Directions »
Extract every line of the listing below and reproduce each one word for word, with no changes.
--- START Data for the task ---
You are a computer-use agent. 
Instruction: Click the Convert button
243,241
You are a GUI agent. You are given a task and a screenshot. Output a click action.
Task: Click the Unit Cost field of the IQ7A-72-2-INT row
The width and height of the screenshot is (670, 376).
--- END Data for the task ---
In response »
You are a computer-use agent. 
Instruction: Click the Convert button
243,241
You are a GUI agent. You are given a task and a screenshot. Output a click action.
Task: Click the Unit Cost field of the IQ7A-72-2-INT row
The width and height of the screenshot is (670, 376).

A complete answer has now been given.